Glee has been syndicated for broadcast in many countries worldwide, including Australia, where cast members visited to promote the show prior to its September 2009 debut on Network Ten. Midway through season four, Glee was moved to Network Ten's digital channel Eleven due to poor ratings. It also airs in Canada on City and, previously, Global, New Zealand, Fiji, and Trinidad and Tobago. It is broadcast in South Africa, where Fox beams the episodes directly to the M-Net broadcast center in Johannesburg rather than delivering the tapes. Asian countries that broadcast Glee include Bangladesh, the Philippines, India, Malaysia, and Singapore.

All the episodes of the series were announced to be arriving on Disney+ in Latin America in February 2021. In the United States, the series was made available on Disney+ and Hulu starting on June 1, 2022, following its December 2021 departure from Netflix after over seven years, as well as a year on Prime Video.

UK trademark dispute
In the United Kingdom, E4 broadcast the first two seasons of Glee, showing episodes months after they were first aired in the US. Sky 1 broadcast the series starting with the third season, airing episodes two days after their US broadcast.
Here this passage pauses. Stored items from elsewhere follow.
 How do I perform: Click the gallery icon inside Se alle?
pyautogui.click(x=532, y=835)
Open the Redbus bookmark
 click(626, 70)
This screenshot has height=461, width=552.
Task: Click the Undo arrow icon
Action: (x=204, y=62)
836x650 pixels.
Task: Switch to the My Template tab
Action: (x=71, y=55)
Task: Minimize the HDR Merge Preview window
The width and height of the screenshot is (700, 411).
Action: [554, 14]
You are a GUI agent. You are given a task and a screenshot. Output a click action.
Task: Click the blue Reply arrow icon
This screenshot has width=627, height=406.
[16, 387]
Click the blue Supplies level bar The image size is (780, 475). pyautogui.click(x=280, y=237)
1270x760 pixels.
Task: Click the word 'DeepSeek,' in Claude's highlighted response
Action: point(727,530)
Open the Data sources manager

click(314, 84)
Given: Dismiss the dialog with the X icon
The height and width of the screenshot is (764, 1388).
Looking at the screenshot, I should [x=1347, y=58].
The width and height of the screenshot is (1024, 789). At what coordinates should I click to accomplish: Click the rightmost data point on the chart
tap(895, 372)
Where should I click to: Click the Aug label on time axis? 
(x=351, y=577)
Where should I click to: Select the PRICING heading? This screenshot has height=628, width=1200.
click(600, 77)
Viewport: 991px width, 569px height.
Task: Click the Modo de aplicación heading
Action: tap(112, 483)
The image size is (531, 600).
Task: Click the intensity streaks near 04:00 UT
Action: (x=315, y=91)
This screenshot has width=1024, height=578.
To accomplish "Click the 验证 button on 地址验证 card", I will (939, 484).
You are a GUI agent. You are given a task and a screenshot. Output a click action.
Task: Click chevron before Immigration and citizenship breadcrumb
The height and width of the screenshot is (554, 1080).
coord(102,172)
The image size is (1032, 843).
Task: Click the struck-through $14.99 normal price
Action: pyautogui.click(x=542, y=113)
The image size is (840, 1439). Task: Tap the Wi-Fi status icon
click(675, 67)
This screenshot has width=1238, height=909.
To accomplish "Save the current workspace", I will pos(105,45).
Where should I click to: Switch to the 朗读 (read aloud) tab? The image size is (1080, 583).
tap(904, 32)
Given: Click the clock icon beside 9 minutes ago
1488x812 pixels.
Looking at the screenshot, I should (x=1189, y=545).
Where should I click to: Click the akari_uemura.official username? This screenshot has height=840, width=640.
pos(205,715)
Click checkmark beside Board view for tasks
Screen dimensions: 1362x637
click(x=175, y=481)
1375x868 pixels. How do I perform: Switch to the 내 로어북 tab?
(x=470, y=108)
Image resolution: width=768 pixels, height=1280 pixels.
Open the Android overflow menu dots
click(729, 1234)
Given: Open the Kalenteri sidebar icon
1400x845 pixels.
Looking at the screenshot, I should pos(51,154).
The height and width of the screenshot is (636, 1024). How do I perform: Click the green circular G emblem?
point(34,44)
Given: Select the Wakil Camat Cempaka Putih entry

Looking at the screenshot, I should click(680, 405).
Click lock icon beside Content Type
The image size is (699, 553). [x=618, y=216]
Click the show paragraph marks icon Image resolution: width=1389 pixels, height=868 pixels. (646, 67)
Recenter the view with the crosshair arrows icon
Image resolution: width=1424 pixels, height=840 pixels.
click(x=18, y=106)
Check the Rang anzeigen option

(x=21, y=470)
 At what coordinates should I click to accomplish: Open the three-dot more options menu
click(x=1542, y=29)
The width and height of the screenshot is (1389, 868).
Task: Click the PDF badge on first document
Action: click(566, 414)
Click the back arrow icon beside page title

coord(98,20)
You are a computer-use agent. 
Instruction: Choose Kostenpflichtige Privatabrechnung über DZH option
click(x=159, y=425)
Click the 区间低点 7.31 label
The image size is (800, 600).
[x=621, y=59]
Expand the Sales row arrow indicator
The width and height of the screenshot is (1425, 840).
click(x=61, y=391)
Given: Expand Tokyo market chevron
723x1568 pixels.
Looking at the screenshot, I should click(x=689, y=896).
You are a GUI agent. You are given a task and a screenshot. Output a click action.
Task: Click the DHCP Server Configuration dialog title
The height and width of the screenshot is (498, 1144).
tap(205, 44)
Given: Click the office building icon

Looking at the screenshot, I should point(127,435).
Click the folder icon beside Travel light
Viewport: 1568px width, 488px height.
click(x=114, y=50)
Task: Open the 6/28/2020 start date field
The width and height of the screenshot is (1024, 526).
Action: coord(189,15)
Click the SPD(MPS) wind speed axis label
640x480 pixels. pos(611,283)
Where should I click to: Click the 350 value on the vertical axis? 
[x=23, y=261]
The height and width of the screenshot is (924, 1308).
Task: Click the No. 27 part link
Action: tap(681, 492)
However, the show has come under a trademark dispute in the UK with the Glee Club, a small chain of independent live stand-up comedy and live music venues. In February 2014, a High Court judge ruled that the show "diluted and tarnished" the reputation of the comedy club chain. In a later ruling in July 2014, the High Court ordered Fox to use a different title for the show in the UK, saying there was a "likelihood of confusion" between the two brands. In February 2016, Fox lost an appeal against the decision.

Merchandise

Three soundtrack albums were released to accompany Glee first season: Glee: The Music, Volume 1, Glee: The Music, Volume 2 and Glee: The Music, Volume 3 Showstoppers. Two extended plays (EP) accompanied the episodes "The Power of Madonna" and "Journey to Regionals": Glee: The Music, The Power of Madonna and Glee: The Music, Journey to Regionals respectively. Glee: The Music, The Complete Season One, a compilation album featuring all 100 studio recordings from the first season, was released exclusively to the iTunes Store. Five soundtrack albums were released to accompany Glee second season: Glee: The Music, The Christmas Album, featuring Christmas-themed songs, and Glee: The Music, Volume 4, were both released in November 2010; Glee: The Music, Volume 5, Glee: The Music Presents the Warblers, and Glee: The Music, Volume 6 were 2011 releases, in March, April, and May, respectively. An EP entitled Glee: The Music, The Rocky Horror Glee Show was released to accompany the Halloween episode, "The Rocky Horror Glee Show". Two EPs were released exclusively at the Target discount chain: Glee: The Music, Love Songs in the last week of 2010, and Glee: The Music, Dance Party in early September 2011.

Glee has been released on several DVD and Blu-ray box-sets. Glee – Pilot Episode: Director's Cut features the pilot episode and a preview of the second episode, "Showmance". Glee – Volume 1: Road to Sectionals contains the first thirteen episodes of season one, and Glee – Volume 2: Road to Regionals contains the final nine episodes of the first season. Glee – The Complete First Season was released on September 13, 2010. Three boxed sets were released for the second season: Glee Season 2: Volume 1 containing the first ten episodes on January 25, 2011, and both Glee Season 2: Volume 2 with the final twelve episode and Glee: The Complete Second Season with all twenty-two on September 13, 2011. All three were released on DVD; only the complete season is available on Blu-ray.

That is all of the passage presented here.